🤖 AI Summary
Conventional reduced-order model (ROM) closures struggle to simultaneously achieve accuracy, interpretability, and generalizability for low-resolution, convection-dominated, high-Reynolds-number flows (Re = 10⁴–2×10⁴). Method: This work introduces symbolic regression (SR) into ROM closure construction for the first time, embedding it within a variational multiscale ROM framework that synergistically integrates physical constraints and data-driven learning—yielding an interpretable, lightweight, and robust SR-ROM closure.

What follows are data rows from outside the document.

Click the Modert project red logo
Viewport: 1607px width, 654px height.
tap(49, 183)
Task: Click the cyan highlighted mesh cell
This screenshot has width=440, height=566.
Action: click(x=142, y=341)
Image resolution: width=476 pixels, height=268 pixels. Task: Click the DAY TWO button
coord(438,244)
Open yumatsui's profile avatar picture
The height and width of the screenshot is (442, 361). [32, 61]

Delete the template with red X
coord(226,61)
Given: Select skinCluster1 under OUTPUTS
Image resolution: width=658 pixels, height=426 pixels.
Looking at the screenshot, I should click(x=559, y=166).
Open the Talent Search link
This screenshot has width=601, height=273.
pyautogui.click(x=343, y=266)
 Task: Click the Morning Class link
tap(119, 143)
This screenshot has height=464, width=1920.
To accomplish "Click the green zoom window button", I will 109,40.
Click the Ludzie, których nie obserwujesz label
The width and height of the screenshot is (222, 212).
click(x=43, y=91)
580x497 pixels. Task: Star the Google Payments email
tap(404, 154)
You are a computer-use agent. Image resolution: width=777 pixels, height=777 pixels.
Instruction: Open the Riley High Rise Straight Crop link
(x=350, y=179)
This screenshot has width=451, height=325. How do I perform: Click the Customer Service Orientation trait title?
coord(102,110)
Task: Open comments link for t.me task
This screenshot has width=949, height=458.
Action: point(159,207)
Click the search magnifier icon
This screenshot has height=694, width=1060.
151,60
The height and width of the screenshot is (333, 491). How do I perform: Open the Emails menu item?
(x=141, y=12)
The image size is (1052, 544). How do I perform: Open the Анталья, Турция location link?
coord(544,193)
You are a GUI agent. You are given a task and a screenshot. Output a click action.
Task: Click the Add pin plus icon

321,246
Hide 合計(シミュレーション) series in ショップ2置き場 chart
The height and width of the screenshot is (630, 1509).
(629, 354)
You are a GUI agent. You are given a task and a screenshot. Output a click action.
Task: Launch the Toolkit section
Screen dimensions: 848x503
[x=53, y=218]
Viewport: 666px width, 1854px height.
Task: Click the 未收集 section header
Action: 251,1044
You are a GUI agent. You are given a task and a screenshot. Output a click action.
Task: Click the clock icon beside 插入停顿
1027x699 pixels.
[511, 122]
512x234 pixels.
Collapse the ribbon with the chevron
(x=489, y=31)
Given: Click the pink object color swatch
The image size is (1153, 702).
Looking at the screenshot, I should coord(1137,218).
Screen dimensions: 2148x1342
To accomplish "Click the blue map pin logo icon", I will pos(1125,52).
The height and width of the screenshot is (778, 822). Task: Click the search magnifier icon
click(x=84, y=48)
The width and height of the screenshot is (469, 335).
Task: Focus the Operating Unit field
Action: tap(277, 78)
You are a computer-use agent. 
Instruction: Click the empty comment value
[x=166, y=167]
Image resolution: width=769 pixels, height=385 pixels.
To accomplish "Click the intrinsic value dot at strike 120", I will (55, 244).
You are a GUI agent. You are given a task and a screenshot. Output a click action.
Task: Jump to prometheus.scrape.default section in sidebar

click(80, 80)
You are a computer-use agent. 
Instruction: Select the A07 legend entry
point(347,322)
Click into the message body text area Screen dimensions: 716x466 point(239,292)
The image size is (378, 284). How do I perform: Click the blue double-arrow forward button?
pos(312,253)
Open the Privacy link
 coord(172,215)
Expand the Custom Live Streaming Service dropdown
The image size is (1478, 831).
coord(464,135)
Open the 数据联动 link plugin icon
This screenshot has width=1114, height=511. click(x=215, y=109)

The approach overcomes the limited expressivity of structured closures and the opacity and poor generalization of neural-network-based closures. Contribution/Results: Evaluated on canonical benchmarks—including flow past a circular cylinder and lid-driven cavity flow—SR-ROM achieves markedly improved predictive accuracy and numerical stability. Compared to linear and quadratic structured closures as well as neural-network closures, it reduces prediction error by 30%–50% and demonstrates strong cross-regime generalization capability.
📝 Abstract
Data-driven closures correct the standard reduced order models (ROMs) to increase their accuracy in under-resolved, convection-dominated flows. There are two types of data-driven ROM closures in current use: (i) structural, with simple ansatzes (e.g., linear or quadratic); and (ii) machine learning-based, with neural network ansatzes. We propose a novel symbolic regression (SR) data-driven ROM closure strategy, which combines the advantages of current approaches and eliminates their drawbacks. As a result, the new data-driven SR closures yield ROMs that are interpretable, parsimonious, accurate, generalizable, and robust. To compare the data-driven SR-ROM closures with the structural and machine learning-based ROM closures, we consider the data-driven variational multiscale ROM framework and two under-resolved, convection-dominated test problems: the flow past a cylinder and the lid-driven cavity flow at Reynolds numbers Re = 10000, 15000, and 20000. This numerical investigation shows that the new data-driven SR-ROM closures yield more accurate and robust ROMs than the structural and machine learning ROM closures.